Epidemiology
Etiology
- Most commonly due to the following conditions:
- Bilateral idiopathic hyperplasia of the adrenal glands (∼ 60%)
- Aldosterone-producing adrenal adenoma or aldosteronoma (∼ 30%)
Pathophysiology
Autonomous aldosterone secretion and hypertension
- Physiological aldosterone secretion is regulated by the renin-angiotensin-aldosterone system (RAAS) and occurs in response to the detection of low blood pressure in the kidneys.
- ↑ Aldosterone → ↑ open Na+ channels in principal cells of luminal membrane at the cortical collecting ducts of the kidneys → ↑ Na+ reabsorption and retention → water retention → hypertension
- Aldosterone escape
- Definition: Evasion of the Na+-retaining effects of inappropriately elevated aldosterone levels in primary hyperaldosteronism
- Mechanism: sodium and water retention → volume expansion → secretion of atrial natriuretic peptide (ANP) and pressure natriuresis → compensatory diuresis → “escape” from edema formation and hypernatremia

Hypokalemia and metabolic alkalosis
- ↑ Na+ reabsorption → electronegative lumen → electrical gradient through open K+ channels → ↑ K+ secretion → hypokalemia
- Hypokalemia → metabolic alkalosis via two mechanisms (both of which decrease extracellular H+, thereby increasing extracellular pH):
- Efflux of K+ from intracellular to extracellular space in exchange for H+
- ↑ H+ secretion in the kidney in order to enable ↑ K+ reabsorption
- Diabetes insipidus: hypokalemia → desensitization of renal tubules to antidiuretic hormone (ADH) → polyuria and polydipsia
Clinical features
- Hypertension
- Features of hypokalemia
- Fatigue
- Muscle weakness, cramping
- Headaches
- Absence of significant edema (due to aldosterone escape)
Tip
Primary hyperaldosteronism is characterized by hypokalemia and drug-resistant hypertension.
Diagnostics
- Initial/Screening: Morning Plasma Aldosterone Concentration (PAC) to Plasma Renin Activity (PRA) ratio.

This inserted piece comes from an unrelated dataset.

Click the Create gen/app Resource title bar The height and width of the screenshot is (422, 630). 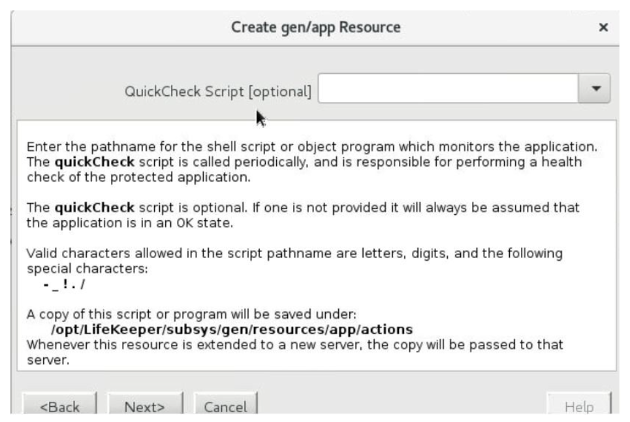316,27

- (+) Screen = PAC/PRA ratio > 20 w/ PAC > 15 ng/dL (High Aldo, Low Renin). c
- Must hold mineralocorticoid receptor antagonists (spironolactone/eplerenone) for up to 4-6 weeks prior.
- Confirmatory: Salt-loading test (Oral NaCl or IV Saline infusion).
- Normal response: High Na load suppresses aldosterone.
- Primary hyperaldosteronism: Failure to suppress aldosterone.
- Imaging: Adrenal CT to look for adenoma vs. bilateral hyperplasia.
- Gold Standard/Surgical Planning: Adrenal Venous Sampling (AVS).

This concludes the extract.